Neurogenesis occurs in the brain when you take part in physical activity or exercise. The hormones that are released by the brain during physical activity are the same as the ingredients that are in the medication prescribed by your doctor used to reduce your anxiety and depression symptoms. The endorphins that are released also drastically help you manage your stress levels. Exercise can become your drug-free treatment.

Exercise is great as a sustainable source of these key hormones/endorphins and does not have the side effects of taking daily medication. With exercise, you are completely in control of your mood, and it is you that is making your body feel stronger, more in control and ultimately happier rather than a drug. YOU can build your confidence and your happiness yourself.

There are numerous mechanisms for how exercise can reduce anxiety and depression and below we will outline two:

Endorphin and hormone regulation:

Chronic stress has been linked to reduced release of hormones associated with anxiety and depression. It is suggested that the reductions in these hormone levels reflect not being able to cope with a situation. Not being able to cope with a situation increases the bodies demand for these hormones. It has been proven that regular aerobic exercise increases the hormones in the brain, and has similar effects as antidepressants. Therefore, exercise can help the brain release enough hormones to keep up with the bodies demand. This results in normal levels of the hormones throughout the body and reduced negative mood symptoms during stressful situations.

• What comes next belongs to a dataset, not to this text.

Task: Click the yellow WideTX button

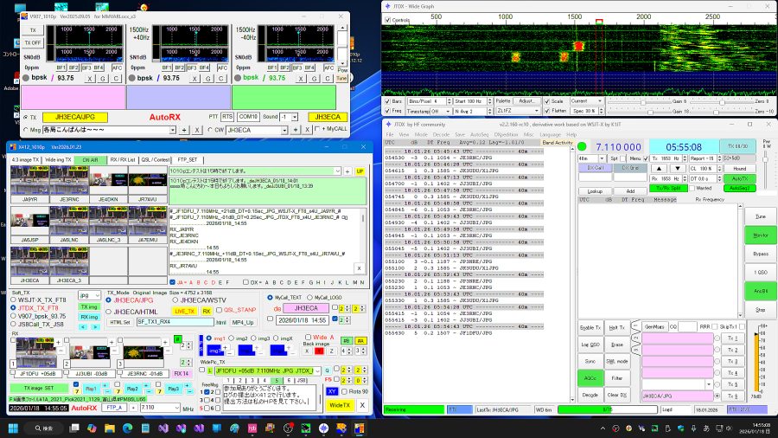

Self-efficacy (self confidence):

Self-efficacy is defined as a personal judgement of how well one can execute a successful course of actions or deal with a specific situation. Exercise can help one improve their self-efficacy by enabling them to trust their ability to manage potential ‘threats’ or ‘stressors’.

As fitness or function improves the individual receives feedback from their body which tells them they are better able to deal with situations which may previously have caused them mental or physical pain. Therefore, self-efficacy has increased, leading to greater self-confidence and reduced levels of anxiety or depression.

In health science research carried out by Katula, it was proven that moderate levels of exercise as opposed to high or low levels of exercise had the greatest effect when reducing anxiety.